Es sind die frühen 60er Jahre, Deutschland ist noch in der Pubertät, genau wie der knapp 15-jährige Markus. Er hat einen Vater, der enervierend oft Kriegserlebnisse aus Stalingrad zum Besten gibt, und eine Mutter, die gern aus Holunderbeeren Marmelade kocht, während sie Schlager wie „Ramona, zum Abschied sag' ich dir Goodbye“ singt. Seine ältere Schwester Hanna behandelt ihn mit herablassender Arroganz, seine Oma schikaniert ihn im Befehlston – ein Teenagerschicksal wie das Tausender anderer. Klaus Modick hat einen seiner besten Romane darüber geschrieben: „Klack“.
„Klack“ ist das Geräusch, wenn Markus auf den Auslöser seiner neuen Kamera drückt – eine Agfa Clack, „einlinsiges Objektiv, Rollfilm, Format 6 x 9“. Anfang der 60er Jahre ging man dabei noch sehr sparsam vor, weil Filme und Entwicklung teuer waren. Bei Opas Beerdigung hat Markus fotografiert, seine Fußballmannschaft oder die neue Eisdiele der Familie Tanotti, die aus Apulien nach Deutschland gezogen ist. Zu ihr gehört auch Clarissa, deren Namen Markus hundertfach aufs Löschpapier schreibt und beim Einschlafen flüstert. Er würde alles tun, um ihr näherzukommen – sogar Gitarrenunterricht bei ihrem Vater nehmen oder beim Renovieren der Eisdiele helfen.

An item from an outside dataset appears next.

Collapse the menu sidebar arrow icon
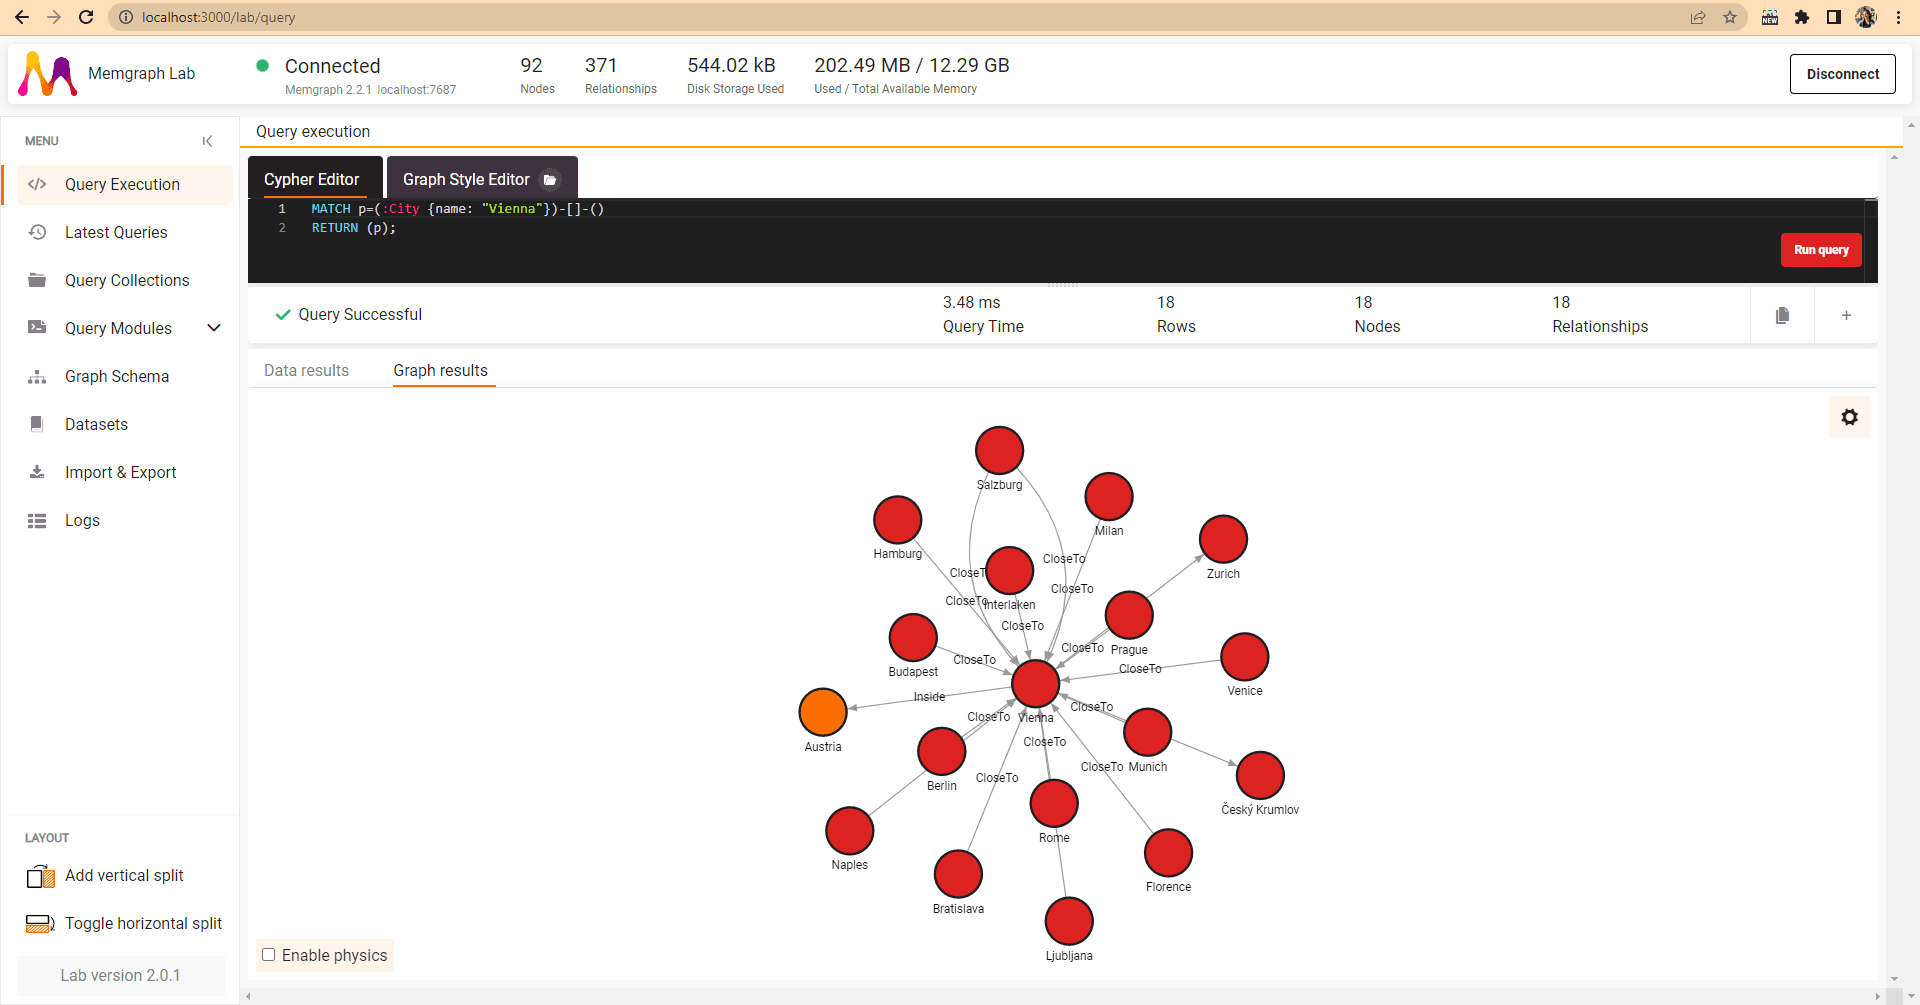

Und das alles heimlich, damit Oma nicht wieder meckert, die in ihrem Alltagsrassismus junge Italienerinnen für Flittchen hält und auf „Spaghettifresser“ nicht gut zu sprechen ist.

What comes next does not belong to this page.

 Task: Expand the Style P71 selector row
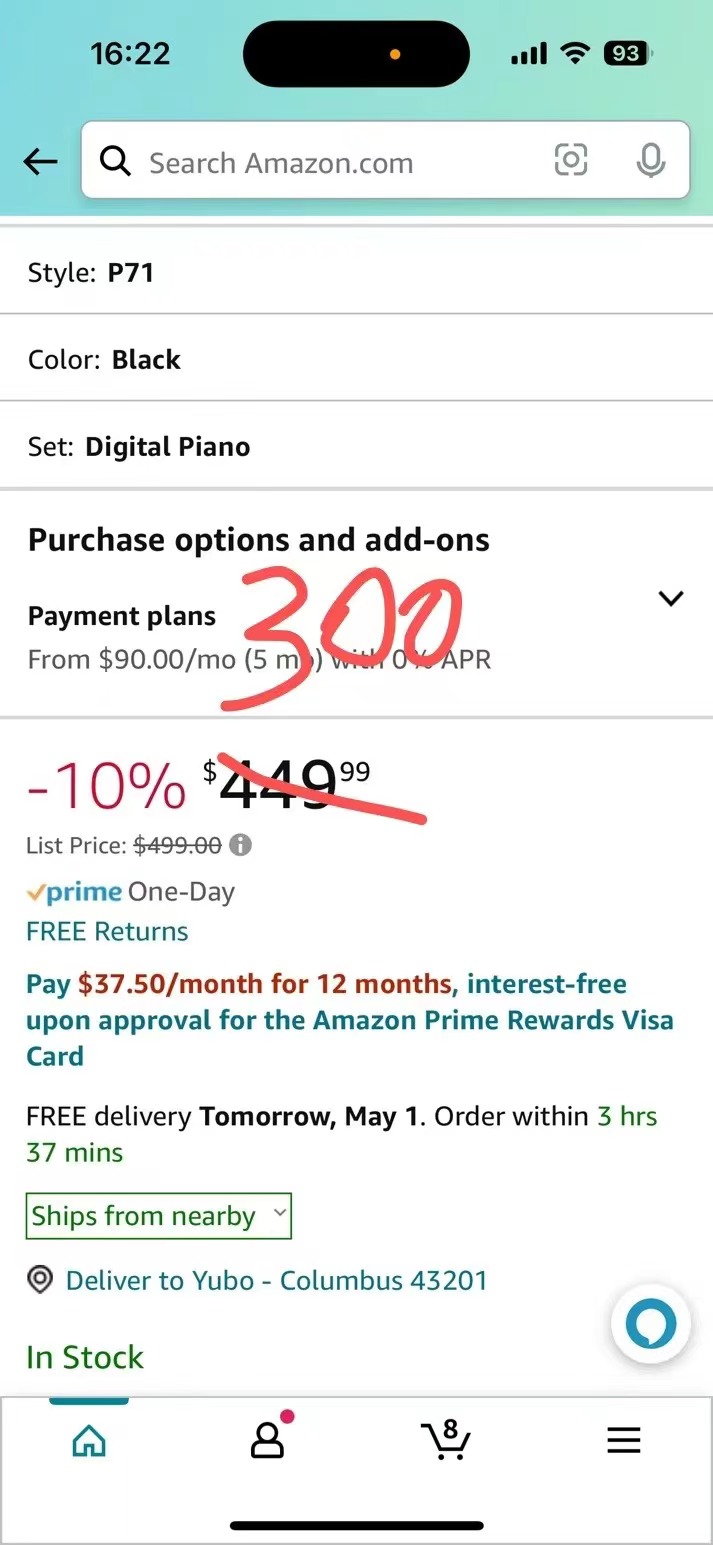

Wie so oft in seinen Romanen verwebt Modick verschiedene Themen: die Liebesfantasien eines pubertierenden Teenagers, die weltpolitischen Ereignisse auf dem Höhepunkt des Kalten Krieges und den Alltag in der deutschen Nachkriegsgesellschaft, in der ungern offen über die Jahre der Nazidiktatur gesprochen wird, die braune Vergangenheit aber immer wieder durchscheint. Auch deshalb ist „Klack“ nicht so einfach in eine Schublade zu packen: Es ist gleichzeitig ein Zeitporträt, eine Familiengeschichte, ein Jugend- und Gesellschaftsroman. Modick ist ein vielseitiger Erzähler. In Romanen wie „Bestseller“ über die bizarren Seiten des Literaturbetriebs zieht er satirisch vom Leder, in „Die Schatten der Ideen“ über die Paranoia der McCarthy-Ära in den USA ist der Ton deutlich ernster. In seinem jüngsten Werk macht er es Lesern leicht: Seine jugendliche Hauptfigur berichtet anschaulich aus der Ich-Perspektive.

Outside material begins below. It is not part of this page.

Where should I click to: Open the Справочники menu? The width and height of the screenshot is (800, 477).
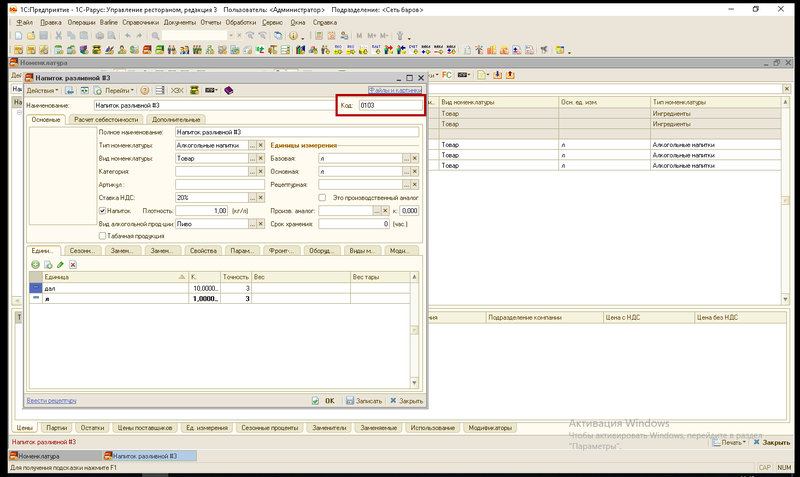click(x=140, y=22)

Mit „Klack“ beweist Modick einmal mehr, wie angenehm unaufgeregt er erzählen kann, schnörkellos, aber pointenreich, mit viel Gespür für subtile Komik. Dazu tragen die regelmäßig zitierten Schlager bei: „Am 30. Mai ist der Weltuntergang“ etwa, ein populärer Hit dieser Zeit, der das Zeitgefühl einer Welt am atomaren Abgrund zum Ausdruck brachte.
Wie oft bei Modick scheint Autobiografisches durch – ohne dass das Buch autobiografisch ist. Das ginge schon rein rechnerisch nicht: Der Autor, Jahrgang 1951, war zur Zeit des Mauerbaus gerade zehn Jahre alt. Markus ist fast fünf Jahre älter. Wer beim Lesen hie und da an Walter Kempowski denkt, liegt nicht falsch: Immer wieder zu hörende Sprüche aus der Abteilung familiäre Volksweisheiten oder Zitate aus der Werbung der frühen 60er Jahre („Brisk – und das Haar sitzt“) erinnern an Kempowski-Werke wie „Tadellöser & Wolff“. Modick nennt das „einen späten Gruß an den Meister“.
Klaus Modick: Klack (Kiepenheuer & Witsch, 220 Seiten, 17,99 Euro)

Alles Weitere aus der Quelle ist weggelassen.